“Bianconeri. Juventus Story” di Marco e Mauro La Villa (prefazioni di Gianluigi Buffon e Lapo Elkann) in libreria dal 6 ottobre e al cinema dal 10 al 12 ottobre

a cura di Giovanna Manna
data pubblicazione 07 Ott 2016 alle ore 7:00am

bianconeri juventus story
Dal 6 ottobre, in tutte le librerie, è disponibile il libro edito Rizzoli “BIANCONERI. JUVENTUS STORY”, di Marco e Mauro La Villa (prefazioni di Gianluigi Buffon e Lapo Elkann), la storia della “Vecchia Signora“, al prezzo di euro 39,90.
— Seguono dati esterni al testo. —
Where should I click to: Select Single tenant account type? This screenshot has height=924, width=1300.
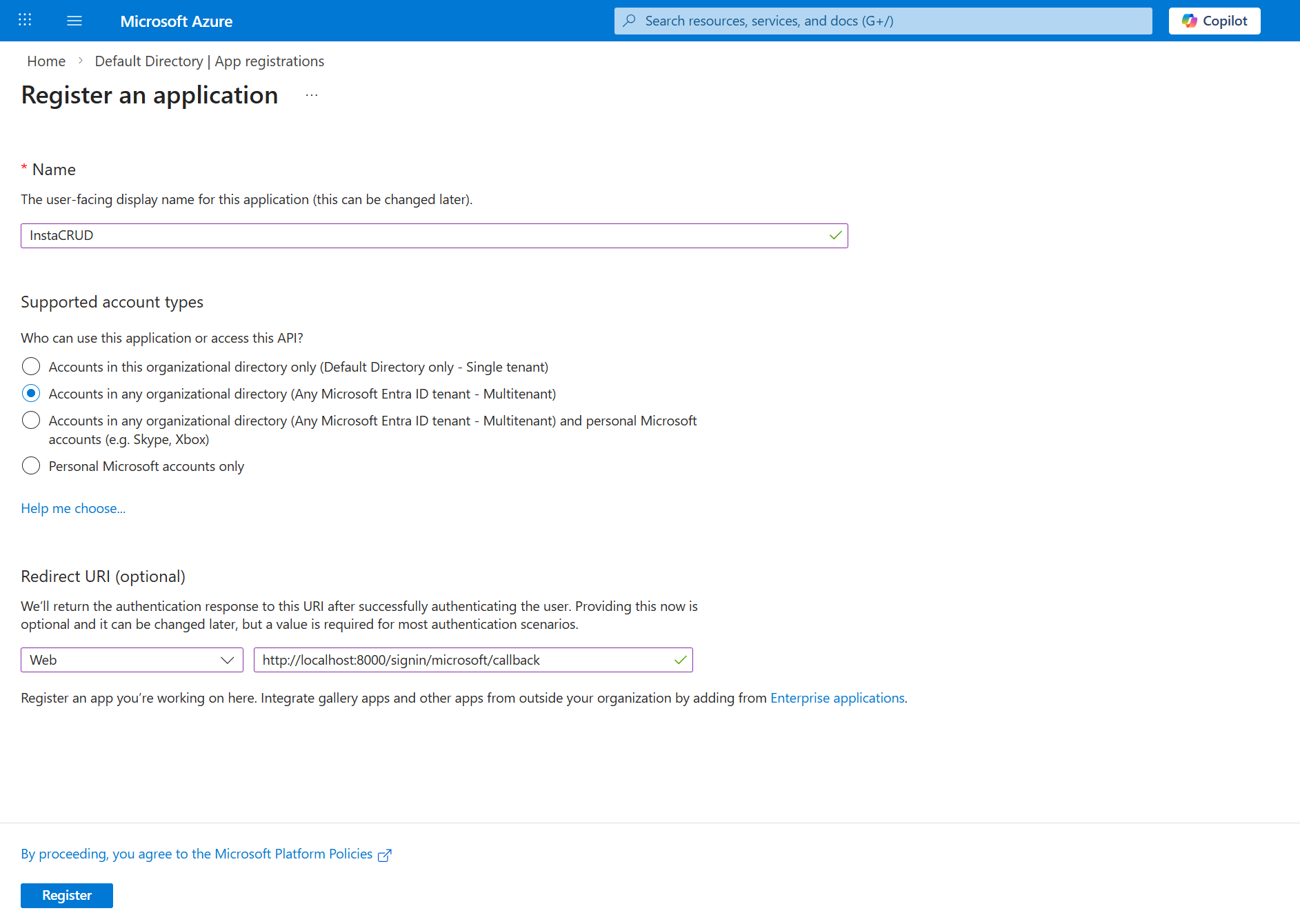[31, 366]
Costruito con un sapiente mix di immagini esclusive, interviste ai nomi più illustri del calcio mondiale, materiali inediti provenienti dagli archivi privati della società, Bianconeri. Juventus Story, è tratto dal documentario omonimo di Marco e Mauro La Villa, e racconta per la prima volta la storia ufficiale del club. Un viaggio attraverso le fasi salienti che hanno contribuito a costruire il sogno della Juventus fino alla conquista della terza stella; al contempo rivela la “storia d’amore”, intima e appassionata, tra la squadra e una famiglia che ha fatto la storia d’Italia e della sua industria. I i tifosi ritroveranno in queste pagine alcuni dei momenti più emozionanti, intensi, drammatici e trionfali dell’avventura bianconera: dall’acquisto segreto di Platini alla tragedia dello stadio Heysel di Bruxelles, dall’arrivo di Roberto Baggio all’era Lippi, dalla retrocessione in serie B alla straordinaria stagione che ha portato allo scudetto 2016.

Inoltre, dal 10 al 12 ottobre l’omonimo film distribuito da Nexodigital e Good Films in collaborazione con Radio Deejay, Corriere della Sera – Stadio, Tutto Sport e Adidas approderà in tutte le sale cinematografiche italiane!

Marco e Mauro La Villa sono gli autori del libro e i registi di Bianconeri, Juventus Story. Sono Fratelli gemelli e vivono a New York. Hanno profonde radici italiane e hanno realizzato questo volume e docufilm per onorare la memoria del padre, al quale hanno dedicato testo e pellicola. Per cinque anni hanno lavorato a questo progetto, trasferendosi a Torino per completare l’opera: «Dopo la prima fase di ricerche, era chiaro che la famiglia Agnelli sarebbe stata protagonista: c’è un legame tra gli Agnelli e la squadra che non esiste in nessun’altra parte del mondo e in nessun altro sport».